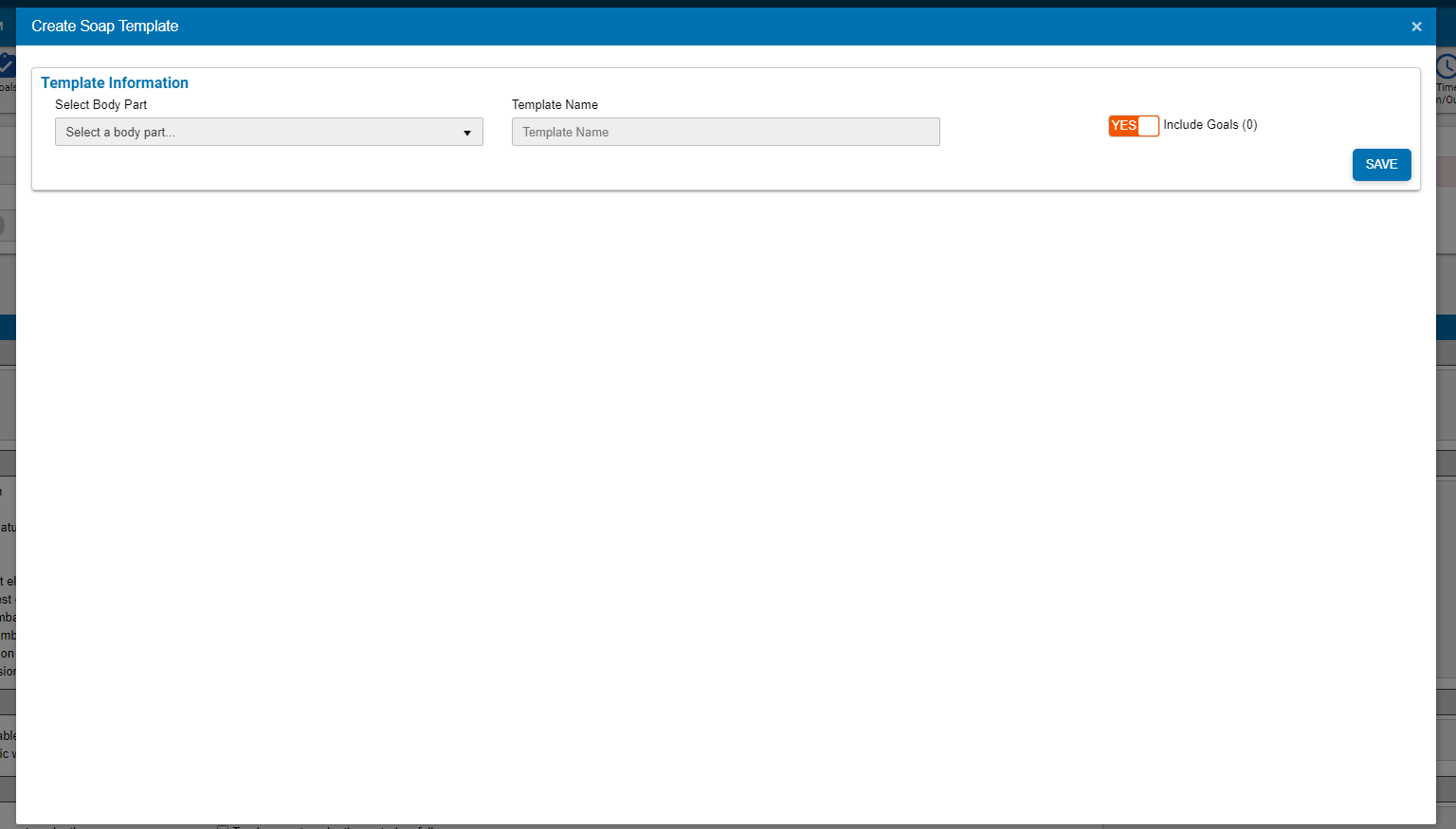Focus the Template Name input field
The height and width of the screenshot is (829, 1456).
tap(725, 132)
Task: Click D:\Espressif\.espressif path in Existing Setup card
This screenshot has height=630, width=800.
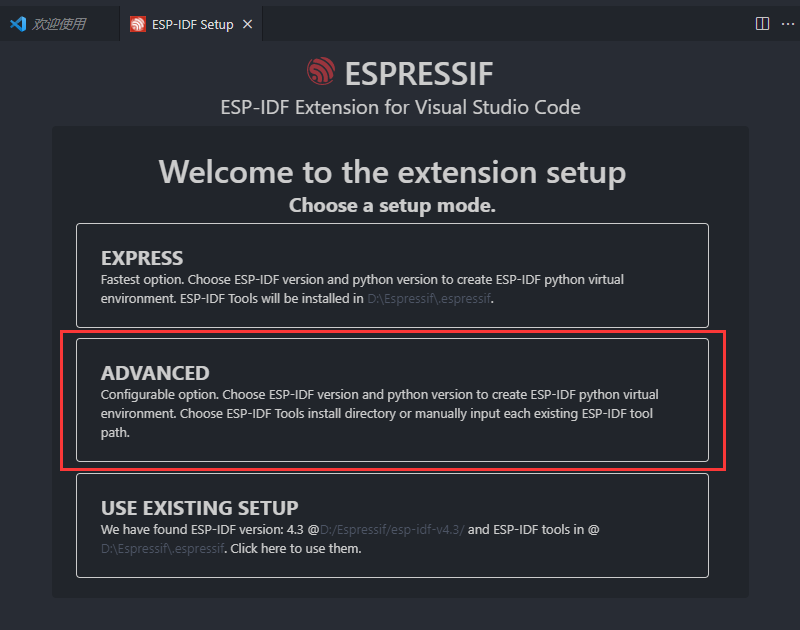Action: (x=162, y=549)
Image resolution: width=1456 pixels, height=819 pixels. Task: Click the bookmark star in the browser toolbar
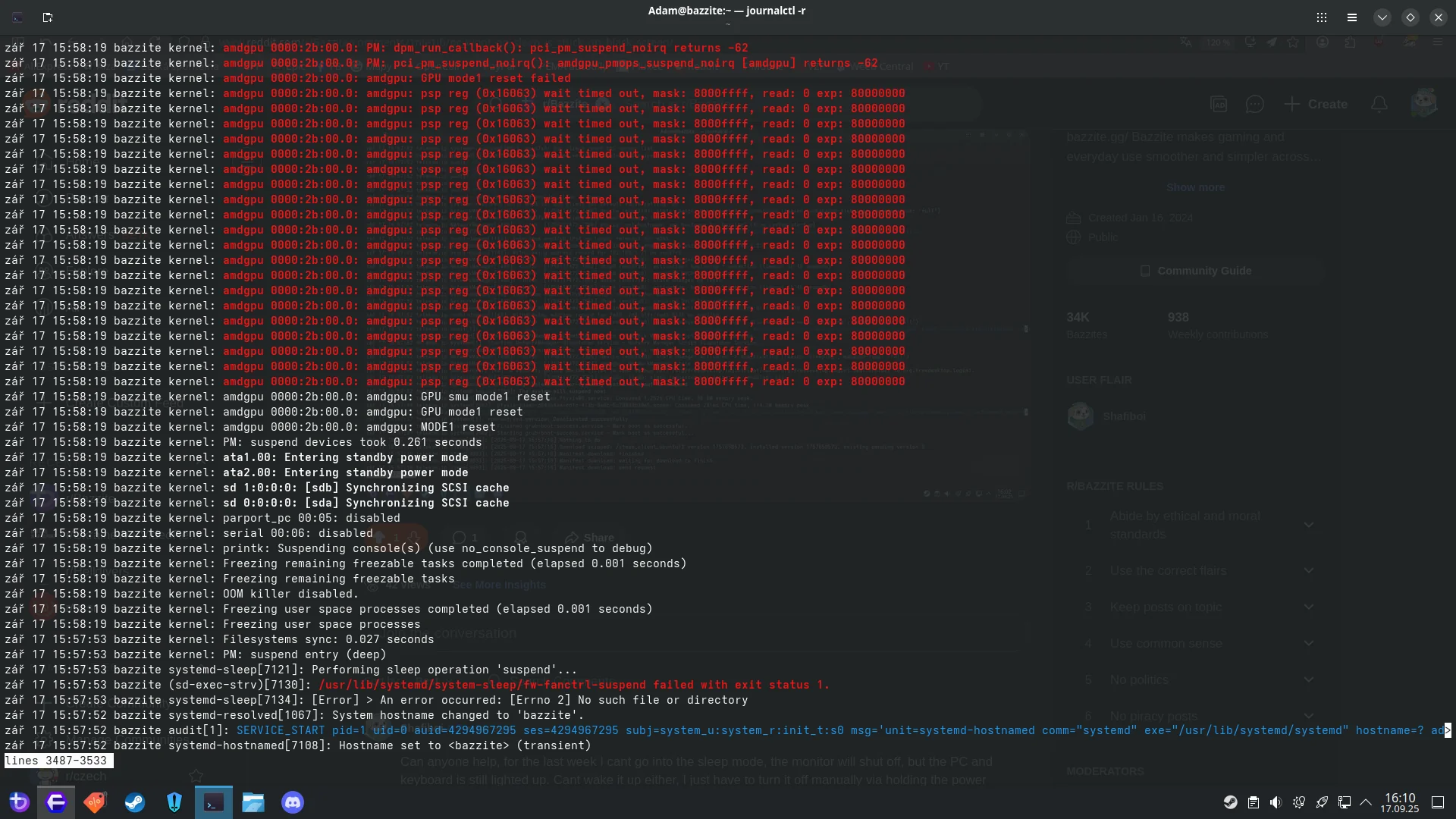pyautogui.click(x=1294, y=42)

--*--

TASK DESCRIPTION: Rewrite the stretch of the listing from the line containing "Image resolution: width=1456" through the end, replacing "bookmark star" with "favorites star" and changing nothing else. Omit the pictures.

EXERCISE RESULT:
Image resolution: width=1456 pixels, height=819 pixels. Task: Click the favorites star in the browser toolbar
pyautogui.click(x=1294, y=42)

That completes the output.